Richard sighed. "I suppose not."
With one hand he snapped dry twigs in half as he thought it over. He shared a long look with the beautiful face watching him, hanging on his every word. Finally, he spoke softly.
"There are times when there is no other way, and you must trust others. This is one of those times."
Something about his words clearly struck home. The beautiful, liquid face came a little closer.
"You are the one," the sliph whispered.
"The one? Which one?"
"The one Baraccus told me would come."
The hair on the back of Richard's neck stood on end.
"You knew Baraccus?"
"He was once my master, like you are, now."
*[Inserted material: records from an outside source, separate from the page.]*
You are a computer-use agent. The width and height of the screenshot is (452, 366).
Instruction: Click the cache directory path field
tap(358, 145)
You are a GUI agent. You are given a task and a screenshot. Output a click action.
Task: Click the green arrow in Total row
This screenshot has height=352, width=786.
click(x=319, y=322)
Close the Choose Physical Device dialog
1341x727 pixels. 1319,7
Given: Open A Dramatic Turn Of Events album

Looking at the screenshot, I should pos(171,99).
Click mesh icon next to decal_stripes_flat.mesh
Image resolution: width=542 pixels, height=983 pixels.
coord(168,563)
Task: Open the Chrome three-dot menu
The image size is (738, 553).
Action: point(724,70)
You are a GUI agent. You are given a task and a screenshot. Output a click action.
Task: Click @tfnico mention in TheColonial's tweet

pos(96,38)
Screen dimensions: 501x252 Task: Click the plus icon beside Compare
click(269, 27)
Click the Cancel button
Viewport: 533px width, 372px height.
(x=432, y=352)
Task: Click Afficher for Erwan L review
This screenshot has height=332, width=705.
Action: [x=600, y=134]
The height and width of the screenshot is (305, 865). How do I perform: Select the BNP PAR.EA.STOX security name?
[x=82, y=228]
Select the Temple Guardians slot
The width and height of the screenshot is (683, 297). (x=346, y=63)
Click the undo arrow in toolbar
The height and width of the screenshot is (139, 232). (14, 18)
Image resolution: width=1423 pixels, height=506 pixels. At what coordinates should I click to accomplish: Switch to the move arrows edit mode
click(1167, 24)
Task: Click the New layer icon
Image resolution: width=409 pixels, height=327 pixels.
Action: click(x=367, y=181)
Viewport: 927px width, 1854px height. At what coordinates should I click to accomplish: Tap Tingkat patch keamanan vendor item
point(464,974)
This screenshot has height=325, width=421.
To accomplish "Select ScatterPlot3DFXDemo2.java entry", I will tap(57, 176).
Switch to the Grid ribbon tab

"Of course," Richard whispered to himself. "He was First Wizard."
"He is the one who insisted that I possess the emergency elements I told you about. He also directed that there be this emergency portal. Had he not done those things, you would have died. He was very wise."
"Very wise," Richard agreed as he stared wide-eyed at the sliph. "You said that Baraccus told you something about one who would come?"
The sliph nodded. "He was kind to me. His wife hated me, but Baraccus was kind to me."
"You knew his wife, too?"
"Magda."
"Why would she hate you?"
"Because Baraccus was kind to me. And because I took him away from her."
"You mean, you took him away when he wished to travel."
"Of course. When I would tell him that he would be pleased, she would fold her arms and glare at me."
Richard smiled a little. "She was jealous."
"She loved him and did not want him to leave her. When I would return with him after we traveled, she would often be there, waiting for him. He would always smile when he saw her, and she would smile in turn."